Short task ▸ Copy out the data lines starting with the one containing "This screenshot has height=1024, width=1280." and ending after the one containing "pos(312,103)", reproducing each line verbatim.

Provided entries ▸
# # # #

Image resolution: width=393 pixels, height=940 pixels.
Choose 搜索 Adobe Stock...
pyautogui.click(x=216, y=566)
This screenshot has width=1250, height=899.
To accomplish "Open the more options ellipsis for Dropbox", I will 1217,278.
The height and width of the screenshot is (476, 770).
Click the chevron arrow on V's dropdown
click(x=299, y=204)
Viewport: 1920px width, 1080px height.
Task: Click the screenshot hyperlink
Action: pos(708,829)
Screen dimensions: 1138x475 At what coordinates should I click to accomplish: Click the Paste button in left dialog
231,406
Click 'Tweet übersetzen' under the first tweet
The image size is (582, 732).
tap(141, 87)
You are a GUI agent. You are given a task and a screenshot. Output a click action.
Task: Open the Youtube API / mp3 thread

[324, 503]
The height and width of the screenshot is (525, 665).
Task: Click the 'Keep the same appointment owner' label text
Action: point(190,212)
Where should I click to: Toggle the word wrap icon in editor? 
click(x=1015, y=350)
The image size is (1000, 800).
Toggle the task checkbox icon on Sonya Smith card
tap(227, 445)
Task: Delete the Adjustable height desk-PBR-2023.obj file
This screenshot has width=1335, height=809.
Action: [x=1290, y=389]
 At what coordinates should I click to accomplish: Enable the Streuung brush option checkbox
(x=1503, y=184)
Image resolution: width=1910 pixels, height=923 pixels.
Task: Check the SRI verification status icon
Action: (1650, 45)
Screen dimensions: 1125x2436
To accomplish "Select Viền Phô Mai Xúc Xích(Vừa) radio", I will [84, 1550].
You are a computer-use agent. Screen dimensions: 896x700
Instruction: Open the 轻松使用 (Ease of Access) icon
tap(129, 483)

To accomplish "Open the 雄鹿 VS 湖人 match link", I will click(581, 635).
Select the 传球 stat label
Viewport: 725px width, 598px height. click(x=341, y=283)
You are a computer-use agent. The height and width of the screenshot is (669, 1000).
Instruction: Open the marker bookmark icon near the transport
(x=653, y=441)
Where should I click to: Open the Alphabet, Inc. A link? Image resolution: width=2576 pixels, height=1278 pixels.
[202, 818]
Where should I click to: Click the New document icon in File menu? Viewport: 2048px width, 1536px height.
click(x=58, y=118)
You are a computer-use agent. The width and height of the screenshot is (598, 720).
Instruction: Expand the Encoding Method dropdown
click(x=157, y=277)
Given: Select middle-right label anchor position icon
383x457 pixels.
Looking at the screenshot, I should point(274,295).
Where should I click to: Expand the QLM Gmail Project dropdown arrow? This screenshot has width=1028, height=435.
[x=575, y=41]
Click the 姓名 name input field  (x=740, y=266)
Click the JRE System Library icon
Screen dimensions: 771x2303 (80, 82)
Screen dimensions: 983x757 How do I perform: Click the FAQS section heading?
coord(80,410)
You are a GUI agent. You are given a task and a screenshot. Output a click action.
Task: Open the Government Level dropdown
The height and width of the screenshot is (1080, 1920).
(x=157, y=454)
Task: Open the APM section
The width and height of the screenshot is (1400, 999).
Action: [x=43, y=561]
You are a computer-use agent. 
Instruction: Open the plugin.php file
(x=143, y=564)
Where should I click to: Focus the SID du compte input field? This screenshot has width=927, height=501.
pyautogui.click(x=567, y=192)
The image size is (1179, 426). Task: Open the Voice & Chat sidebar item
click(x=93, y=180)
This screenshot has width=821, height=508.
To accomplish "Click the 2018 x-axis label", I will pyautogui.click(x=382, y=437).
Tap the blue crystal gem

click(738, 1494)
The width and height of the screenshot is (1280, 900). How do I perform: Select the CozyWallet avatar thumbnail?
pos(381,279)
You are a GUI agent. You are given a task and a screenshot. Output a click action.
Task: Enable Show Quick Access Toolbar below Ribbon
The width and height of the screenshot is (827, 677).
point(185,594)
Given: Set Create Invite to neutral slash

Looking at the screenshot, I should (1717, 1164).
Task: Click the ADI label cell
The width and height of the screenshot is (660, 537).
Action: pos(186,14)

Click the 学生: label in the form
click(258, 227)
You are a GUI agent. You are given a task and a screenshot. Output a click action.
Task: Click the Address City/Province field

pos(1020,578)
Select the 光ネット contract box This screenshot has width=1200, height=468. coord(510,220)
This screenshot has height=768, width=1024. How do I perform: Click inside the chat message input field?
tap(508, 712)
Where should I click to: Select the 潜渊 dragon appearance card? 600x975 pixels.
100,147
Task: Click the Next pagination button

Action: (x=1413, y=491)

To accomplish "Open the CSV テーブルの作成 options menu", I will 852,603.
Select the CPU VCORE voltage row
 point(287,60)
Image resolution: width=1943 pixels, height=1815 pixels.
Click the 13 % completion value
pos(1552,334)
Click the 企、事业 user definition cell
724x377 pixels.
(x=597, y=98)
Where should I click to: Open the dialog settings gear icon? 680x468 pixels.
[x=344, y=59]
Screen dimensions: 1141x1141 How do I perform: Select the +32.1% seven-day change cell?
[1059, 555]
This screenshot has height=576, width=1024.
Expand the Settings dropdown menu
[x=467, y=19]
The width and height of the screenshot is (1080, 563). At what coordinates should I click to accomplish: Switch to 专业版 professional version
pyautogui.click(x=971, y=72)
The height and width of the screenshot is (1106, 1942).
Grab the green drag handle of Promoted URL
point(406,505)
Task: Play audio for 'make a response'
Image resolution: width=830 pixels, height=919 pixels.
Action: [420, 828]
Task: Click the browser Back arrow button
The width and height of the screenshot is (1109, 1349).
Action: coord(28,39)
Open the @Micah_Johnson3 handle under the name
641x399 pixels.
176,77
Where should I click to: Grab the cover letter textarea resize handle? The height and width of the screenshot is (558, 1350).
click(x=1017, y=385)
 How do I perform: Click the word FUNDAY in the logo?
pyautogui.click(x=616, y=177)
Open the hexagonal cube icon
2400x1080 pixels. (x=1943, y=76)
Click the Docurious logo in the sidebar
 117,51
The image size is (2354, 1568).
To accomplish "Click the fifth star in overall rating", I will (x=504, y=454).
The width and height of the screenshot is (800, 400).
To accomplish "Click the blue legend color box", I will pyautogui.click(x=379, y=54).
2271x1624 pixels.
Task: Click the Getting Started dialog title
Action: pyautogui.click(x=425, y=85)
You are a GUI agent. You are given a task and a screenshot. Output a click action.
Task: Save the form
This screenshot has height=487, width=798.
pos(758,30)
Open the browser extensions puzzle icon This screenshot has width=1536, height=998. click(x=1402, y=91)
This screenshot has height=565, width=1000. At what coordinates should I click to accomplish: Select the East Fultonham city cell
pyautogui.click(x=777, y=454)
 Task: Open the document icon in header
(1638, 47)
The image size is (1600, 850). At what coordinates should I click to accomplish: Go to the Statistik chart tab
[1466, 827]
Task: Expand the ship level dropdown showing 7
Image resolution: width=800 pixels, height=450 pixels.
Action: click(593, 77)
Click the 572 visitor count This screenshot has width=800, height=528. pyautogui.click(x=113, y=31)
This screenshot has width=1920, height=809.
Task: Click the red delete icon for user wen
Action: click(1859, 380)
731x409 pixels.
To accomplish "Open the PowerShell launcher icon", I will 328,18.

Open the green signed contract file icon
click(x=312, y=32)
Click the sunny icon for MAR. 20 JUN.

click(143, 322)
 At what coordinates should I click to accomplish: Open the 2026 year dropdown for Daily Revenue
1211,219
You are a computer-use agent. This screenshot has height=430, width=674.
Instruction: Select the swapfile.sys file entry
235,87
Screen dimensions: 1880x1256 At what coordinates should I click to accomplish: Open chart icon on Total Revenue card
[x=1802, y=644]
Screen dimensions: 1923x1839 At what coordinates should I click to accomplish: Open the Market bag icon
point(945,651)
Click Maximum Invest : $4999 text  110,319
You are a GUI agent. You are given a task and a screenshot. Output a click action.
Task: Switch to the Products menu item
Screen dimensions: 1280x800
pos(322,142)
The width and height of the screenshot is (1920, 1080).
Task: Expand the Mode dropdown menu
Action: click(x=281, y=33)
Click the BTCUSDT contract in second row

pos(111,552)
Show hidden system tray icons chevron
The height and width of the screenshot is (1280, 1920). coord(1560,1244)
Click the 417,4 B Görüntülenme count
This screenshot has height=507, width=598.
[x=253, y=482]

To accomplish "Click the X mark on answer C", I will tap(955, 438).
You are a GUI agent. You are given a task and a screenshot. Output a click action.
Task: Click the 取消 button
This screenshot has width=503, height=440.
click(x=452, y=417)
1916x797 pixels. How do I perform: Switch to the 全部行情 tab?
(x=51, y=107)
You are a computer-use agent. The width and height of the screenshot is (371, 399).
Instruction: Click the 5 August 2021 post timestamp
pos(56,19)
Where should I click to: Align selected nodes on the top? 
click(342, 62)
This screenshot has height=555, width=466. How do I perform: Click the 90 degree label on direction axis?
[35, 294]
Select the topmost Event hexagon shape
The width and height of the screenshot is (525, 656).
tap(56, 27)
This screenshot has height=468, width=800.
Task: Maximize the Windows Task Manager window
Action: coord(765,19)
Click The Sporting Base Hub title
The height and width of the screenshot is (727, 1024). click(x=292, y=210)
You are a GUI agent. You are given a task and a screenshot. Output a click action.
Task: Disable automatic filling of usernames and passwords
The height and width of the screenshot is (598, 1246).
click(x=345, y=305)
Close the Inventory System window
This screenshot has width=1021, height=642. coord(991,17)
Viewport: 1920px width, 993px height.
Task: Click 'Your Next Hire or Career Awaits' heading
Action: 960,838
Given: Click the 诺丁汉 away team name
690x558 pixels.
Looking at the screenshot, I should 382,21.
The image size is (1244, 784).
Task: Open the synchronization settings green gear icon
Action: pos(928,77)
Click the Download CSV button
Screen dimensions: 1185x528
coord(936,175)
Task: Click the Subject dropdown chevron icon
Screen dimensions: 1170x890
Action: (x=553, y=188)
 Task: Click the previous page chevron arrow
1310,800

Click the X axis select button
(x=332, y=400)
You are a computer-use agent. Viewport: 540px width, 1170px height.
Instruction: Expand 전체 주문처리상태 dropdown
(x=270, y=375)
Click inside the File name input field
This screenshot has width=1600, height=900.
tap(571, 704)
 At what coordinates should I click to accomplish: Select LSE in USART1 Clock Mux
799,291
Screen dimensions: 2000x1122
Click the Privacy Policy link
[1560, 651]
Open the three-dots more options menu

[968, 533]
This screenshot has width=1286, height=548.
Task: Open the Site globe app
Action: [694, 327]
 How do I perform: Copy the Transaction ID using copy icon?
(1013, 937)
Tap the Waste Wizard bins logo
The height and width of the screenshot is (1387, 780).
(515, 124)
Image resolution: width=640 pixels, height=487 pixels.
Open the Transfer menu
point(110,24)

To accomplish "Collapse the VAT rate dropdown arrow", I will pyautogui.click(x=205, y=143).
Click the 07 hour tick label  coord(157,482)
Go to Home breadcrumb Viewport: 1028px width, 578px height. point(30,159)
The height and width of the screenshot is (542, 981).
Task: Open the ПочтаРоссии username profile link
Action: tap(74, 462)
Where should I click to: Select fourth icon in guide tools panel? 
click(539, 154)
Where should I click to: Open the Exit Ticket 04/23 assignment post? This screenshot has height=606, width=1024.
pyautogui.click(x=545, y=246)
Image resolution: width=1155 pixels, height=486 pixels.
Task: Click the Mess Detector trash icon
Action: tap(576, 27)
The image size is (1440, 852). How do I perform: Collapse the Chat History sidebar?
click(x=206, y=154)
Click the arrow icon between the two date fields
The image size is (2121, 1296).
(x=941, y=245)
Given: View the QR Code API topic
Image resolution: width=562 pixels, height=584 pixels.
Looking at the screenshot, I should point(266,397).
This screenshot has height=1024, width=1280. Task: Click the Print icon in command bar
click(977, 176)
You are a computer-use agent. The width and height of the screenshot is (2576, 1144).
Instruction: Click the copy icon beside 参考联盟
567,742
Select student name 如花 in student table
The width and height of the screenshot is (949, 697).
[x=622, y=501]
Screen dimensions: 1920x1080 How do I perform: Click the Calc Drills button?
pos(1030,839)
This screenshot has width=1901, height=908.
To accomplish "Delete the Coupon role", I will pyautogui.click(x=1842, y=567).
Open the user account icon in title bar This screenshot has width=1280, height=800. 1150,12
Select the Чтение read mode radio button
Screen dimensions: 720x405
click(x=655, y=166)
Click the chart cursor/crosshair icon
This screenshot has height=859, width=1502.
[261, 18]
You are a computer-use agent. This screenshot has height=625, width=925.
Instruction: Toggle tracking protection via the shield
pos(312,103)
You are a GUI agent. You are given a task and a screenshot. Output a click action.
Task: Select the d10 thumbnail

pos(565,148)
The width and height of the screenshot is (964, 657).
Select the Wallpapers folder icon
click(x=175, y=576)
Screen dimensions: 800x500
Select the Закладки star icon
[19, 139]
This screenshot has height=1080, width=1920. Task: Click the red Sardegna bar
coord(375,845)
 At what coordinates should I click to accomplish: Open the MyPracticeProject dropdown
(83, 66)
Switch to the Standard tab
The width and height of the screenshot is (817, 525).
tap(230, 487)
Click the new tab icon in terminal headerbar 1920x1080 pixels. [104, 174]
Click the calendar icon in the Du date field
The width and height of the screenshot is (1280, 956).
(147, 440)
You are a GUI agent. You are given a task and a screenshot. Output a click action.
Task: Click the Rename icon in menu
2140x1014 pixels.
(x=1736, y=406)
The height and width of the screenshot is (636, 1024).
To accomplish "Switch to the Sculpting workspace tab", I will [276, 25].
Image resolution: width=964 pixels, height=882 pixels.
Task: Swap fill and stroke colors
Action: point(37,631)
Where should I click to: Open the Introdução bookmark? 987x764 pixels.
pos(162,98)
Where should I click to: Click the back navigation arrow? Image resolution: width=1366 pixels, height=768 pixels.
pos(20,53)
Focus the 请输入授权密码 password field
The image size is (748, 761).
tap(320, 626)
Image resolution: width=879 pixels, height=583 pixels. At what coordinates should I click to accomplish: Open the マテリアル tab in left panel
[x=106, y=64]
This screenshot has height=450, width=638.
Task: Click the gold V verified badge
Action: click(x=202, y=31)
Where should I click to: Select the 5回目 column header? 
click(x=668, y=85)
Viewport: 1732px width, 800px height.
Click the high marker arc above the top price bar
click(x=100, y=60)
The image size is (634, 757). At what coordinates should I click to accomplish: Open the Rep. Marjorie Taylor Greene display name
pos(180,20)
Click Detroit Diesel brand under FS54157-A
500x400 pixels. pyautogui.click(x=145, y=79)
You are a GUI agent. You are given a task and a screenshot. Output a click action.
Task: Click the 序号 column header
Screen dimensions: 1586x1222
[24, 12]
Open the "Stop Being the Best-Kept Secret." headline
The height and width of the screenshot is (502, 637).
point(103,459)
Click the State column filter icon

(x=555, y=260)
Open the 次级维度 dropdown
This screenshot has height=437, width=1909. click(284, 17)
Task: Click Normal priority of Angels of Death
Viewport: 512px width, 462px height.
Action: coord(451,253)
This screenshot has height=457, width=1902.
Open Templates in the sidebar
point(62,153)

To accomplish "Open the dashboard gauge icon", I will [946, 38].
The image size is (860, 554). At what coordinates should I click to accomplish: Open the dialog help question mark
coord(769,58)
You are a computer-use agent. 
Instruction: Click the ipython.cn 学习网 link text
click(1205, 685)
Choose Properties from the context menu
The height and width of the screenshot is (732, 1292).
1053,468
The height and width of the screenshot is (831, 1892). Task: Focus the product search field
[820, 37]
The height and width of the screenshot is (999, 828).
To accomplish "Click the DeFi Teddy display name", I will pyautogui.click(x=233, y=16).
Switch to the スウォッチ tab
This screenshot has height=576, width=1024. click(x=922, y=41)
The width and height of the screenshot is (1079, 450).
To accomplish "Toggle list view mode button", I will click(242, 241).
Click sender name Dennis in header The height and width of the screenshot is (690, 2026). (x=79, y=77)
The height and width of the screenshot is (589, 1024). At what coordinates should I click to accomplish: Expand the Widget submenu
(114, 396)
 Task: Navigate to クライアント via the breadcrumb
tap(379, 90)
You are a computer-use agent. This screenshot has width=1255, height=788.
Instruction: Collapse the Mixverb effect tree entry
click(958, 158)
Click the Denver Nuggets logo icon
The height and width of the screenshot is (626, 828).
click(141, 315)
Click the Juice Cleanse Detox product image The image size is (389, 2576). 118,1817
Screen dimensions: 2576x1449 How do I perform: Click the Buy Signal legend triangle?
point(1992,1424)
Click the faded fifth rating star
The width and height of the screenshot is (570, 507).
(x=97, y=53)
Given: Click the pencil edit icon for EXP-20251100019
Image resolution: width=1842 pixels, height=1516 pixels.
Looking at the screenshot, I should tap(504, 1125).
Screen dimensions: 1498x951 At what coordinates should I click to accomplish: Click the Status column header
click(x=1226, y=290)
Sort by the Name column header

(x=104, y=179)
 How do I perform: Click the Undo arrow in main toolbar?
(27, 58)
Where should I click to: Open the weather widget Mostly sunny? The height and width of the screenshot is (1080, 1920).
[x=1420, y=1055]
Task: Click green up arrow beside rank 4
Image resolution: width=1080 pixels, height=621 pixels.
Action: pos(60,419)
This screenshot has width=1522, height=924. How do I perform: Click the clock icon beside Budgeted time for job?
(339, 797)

# # # #

Expected answer ▸
This screenshot has height=1024, width=1280. Task: Click the Print icon in command bar
click(977, 176)
You are a computer-use agent. The width and height of the screenshot is (2576, 1144).
Instruction: Click the copy icon beside 参考联盟
567,742
Select student name 如花 in student table
The width and height of the screenshot is (949, 697).
[x=622, y=501]
Screen dimensions: 1920x1080 How do I perform: Click the Calc Drills button?
pos(1030,839)
This screenshot has width=1901, height=908.
To accomplish "Delete the Coupon role", I will pyautogui.click(x=1842, y=567).
Open the user account icon in title bar This screenshot has width=1280, height=800. 1150,12
Select the Чтение read mode radio button
Screen dimensions: 720x405
click(x=655, y=166)
Click the chart cursor/crosshair icon
This screenshot has height=859, width=1502.
[261, 18]
You are a computer-use agent. This screenshot has height=625, width=925.
Instruction: Toggle tracking protection via the shield
pos(312,103)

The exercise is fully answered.